Selected text
Climb up on the roof, kick away the ladder, and set the roof on fire. Great plan.
Jonathan Vos Post  840
06-17-2005 12:13 PM ET (US)
Saturn. Inertial. Spelling doesn't count, because Content is King, right?

The cover story is that President Nixon approved (1) through (3), then "forgot" to tell the Office of Management and Budget (OMB) which bureaucratically killed (2) and (3) since they had no orders to the contrary. "Plausible Deniability."
the Baron  841
06-17-2005 01:21 PM ET (US)
Wow. That's even worse than I thought. The space programmes actually been dead since the 70s, and no ones really noticed...
the Baron  842
06-17-2005 04:38 PM ET (US)
That crazy dropping-ICBMs-out-the-back-of-planes idea from the Cold War is making a comback:

http://www.wired.com/news/images/manual/67876_tspace1.html
Jonathan Vos Post  843
06-21-2005 11:28 AM ET (US)

(Element and text location data)
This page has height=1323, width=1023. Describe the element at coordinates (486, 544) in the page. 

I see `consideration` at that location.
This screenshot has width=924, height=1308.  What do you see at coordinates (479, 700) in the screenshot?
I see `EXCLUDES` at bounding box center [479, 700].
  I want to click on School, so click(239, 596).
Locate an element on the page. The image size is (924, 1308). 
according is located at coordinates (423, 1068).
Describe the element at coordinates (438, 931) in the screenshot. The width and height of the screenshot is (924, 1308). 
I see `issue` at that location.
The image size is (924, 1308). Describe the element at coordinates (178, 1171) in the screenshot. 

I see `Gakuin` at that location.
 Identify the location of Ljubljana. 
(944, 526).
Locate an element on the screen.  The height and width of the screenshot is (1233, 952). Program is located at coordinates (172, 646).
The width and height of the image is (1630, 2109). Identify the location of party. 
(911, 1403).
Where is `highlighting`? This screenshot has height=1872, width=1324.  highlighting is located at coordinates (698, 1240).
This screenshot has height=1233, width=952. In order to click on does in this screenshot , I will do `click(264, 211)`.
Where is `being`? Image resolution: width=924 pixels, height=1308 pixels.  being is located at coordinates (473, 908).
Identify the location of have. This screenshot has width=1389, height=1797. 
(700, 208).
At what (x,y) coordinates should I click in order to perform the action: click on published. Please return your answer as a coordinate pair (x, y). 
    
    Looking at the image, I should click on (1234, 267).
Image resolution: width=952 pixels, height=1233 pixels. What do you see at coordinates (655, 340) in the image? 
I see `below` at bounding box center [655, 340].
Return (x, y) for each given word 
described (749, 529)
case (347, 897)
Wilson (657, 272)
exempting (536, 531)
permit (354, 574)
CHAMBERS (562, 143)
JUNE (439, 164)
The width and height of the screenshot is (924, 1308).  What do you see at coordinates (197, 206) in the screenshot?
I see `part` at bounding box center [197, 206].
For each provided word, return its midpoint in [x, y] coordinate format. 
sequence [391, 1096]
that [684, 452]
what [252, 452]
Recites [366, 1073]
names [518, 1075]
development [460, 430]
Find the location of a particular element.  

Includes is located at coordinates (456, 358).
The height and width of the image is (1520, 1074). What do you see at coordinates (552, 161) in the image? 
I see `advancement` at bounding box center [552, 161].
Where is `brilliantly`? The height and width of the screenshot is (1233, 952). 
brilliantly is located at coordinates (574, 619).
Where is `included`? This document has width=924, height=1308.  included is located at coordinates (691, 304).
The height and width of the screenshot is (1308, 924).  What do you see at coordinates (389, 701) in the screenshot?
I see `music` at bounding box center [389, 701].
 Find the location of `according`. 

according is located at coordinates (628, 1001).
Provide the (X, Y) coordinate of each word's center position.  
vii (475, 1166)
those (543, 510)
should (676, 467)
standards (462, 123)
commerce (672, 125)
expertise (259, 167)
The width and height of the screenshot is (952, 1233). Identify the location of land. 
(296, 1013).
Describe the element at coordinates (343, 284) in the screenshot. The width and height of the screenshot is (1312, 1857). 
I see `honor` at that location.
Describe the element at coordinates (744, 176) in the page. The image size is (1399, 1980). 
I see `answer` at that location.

Goal
Pick up the forum thread about the space program right after its last timestamp line and continue it.

Answer to the exercise
I've just written a 3,900 word draft paper on "The Topology of Politics" -- a subject that Mr. Stross has explored in "Elector." I've emailed copies to several folks who've requested it, and have at least 1,000 words more to add in the next draft. I mention this here for the Stross connection, and that Arrow's Theorem and problems with voting were mentioned here earlier. Readers debate as to whether or not political positions can be infinitely far apart, whether political position space is separable, whether political position space is a metric space. One key issue is to measure (if possible) the difference between political positions. Is the USA's position regarding Gitmo closer to Nazi death camps, Khmer Rouge killing fields, or USSR gulags, for example. USA is not Nzi, one comments, but is it different enough? Does the triangle inequality hold? Is the space dense (is there always a compromise position in between any two positions)?Hacker's said, some 20 years ago, that "topology is politics" -- but does that apply only to decisionmaking about networks, or is it more general? Writing nonfiction gets in the way of writing fiction, but it can get faster feedback.
JoatSimeon@aol.com  844
06-21-2005 10:31 PM ET (US)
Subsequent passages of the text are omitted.